How do I take this and update the "multiplier" column on my original dataFrame?
if I try to do the following:
dftest['multiplier']=dftest.groupby('Ticker')['f1','f2','f3','f4','f5','p1','p2','p3','p4','p5'].apply(lambda x: pd.DataFrame(m.values * x[['p1','p2','p3','p4','p5']].T.dot(x[['f1','f2','f3','f4','f5']]).values, columns = m.columns, index = m.index).sum().sum())
I get NaNs in the multiplier column.
dftest
Out[407]:
Ticker f1 f2 f3 f4 f5 p1 p2 p3 p4 p5 multiplier
0 A 0.18 0.25 0.36 0.21 0 0.16 0.16 0.64 0.04 0 NaN
1 B 0.00 0.00 0.50 0.50 0 0.00 0.00 0.25 0.75 0 NaN
I suspect it has to do with indexing and whether all the indices after grouping are translating back to the original dataframe. Second, do I need a group by statement for this one? Since it is a row by row solution, can't I just do it without grouping or group by the index? any suggestions on that?

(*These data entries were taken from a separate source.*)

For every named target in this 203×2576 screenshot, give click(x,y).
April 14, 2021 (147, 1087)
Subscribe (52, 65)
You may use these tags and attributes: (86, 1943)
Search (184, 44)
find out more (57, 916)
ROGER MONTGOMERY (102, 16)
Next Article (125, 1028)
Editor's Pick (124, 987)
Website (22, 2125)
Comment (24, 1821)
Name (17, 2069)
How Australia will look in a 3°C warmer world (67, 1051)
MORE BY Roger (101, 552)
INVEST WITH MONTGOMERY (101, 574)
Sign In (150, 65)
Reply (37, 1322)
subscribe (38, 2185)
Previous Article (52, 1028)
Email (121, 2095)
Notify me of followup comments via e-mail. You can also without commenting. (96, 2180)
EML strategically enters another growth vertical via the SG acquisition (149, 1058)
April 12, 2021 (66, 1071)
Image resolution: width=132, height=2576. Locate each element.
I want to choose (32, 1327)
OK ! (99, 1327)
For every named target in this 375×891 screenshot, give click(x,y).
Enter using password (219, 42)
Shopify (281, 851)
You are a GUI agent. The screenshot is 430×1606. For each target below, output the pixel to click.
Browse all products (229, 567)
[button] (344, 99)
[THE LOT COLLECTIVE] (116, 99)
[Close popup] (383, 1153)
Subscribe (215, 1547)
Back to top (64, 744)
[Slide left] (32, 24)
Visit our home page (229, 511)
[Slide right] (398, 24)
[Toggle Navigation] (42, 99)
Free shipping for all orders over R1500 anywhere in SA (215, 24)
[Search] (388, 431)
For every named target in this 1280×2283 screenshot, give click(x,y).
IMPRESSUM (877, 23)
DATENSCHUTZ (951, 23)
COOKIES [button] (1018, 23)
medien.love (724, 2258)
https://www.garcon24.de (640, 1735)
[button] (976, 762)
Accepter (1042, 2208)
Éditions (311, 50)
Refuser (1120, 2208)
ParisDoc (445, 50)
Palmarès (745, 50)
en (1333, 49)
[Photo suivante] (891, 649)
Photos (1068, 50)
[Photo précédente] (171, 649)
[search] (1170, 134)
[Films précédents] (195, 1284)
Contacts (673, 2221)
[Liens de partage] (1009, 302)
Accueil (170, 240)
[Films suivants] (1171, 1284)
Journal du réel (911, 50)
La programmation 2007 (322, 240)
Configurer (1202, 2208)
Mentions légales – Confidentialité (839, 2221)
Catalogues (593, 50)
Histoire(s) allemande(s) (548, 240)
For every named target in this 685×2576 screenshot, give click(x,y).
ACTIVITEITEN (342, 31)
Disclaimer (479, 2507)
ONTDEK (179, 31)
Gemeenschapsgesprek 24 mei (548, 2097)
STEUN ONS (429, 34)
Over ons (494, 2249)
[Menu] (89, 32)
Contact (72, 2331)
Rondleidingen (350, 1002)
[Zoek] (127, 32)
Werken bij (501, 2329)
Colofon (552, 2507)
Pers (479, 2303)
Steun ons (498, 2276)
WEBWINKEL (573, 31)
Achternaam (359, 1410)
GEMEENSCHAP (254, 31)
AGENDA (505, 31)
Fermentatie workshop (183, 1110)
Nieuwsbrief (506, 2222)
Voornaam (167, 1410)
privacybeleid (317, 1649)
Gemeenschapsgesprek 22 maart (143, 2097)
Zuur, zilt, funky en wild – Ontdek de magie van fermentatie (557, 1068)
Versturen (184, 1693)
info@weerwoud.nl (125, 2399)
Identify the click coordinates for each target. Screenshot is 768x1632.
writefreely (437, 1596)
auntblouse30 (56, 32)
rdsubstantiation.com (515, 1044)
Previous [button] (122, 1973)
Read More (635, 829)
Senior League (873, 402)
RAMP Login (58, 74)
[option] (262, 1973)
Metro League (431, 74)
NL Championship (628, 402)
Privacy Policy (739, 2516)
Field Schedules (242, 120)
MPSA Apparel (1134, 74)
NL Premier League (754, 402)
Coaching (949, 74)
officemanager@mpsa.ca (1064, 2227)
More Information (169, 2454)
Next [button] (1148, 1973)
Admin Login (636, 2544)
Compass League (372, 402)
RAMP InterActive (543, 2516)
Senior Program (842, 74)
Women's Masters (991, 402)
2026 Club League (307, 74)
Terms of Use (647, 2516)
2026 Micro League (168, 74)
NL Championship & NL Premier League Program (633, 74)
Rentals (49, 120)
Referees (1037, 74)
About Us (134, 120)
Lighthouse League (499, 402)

I need to do this without iterating row by row because the whole code will iterate due to some optimization I have to do. So I need to run this whole process, look at the results and if they are outside some constraints, calculate new f1 through f5 and p1 through p5 and run the whole thing again.
I posted a question on this earlier but it was confusing so this a second attempt. Hope it makes sense.
Thanks in advance for all your help.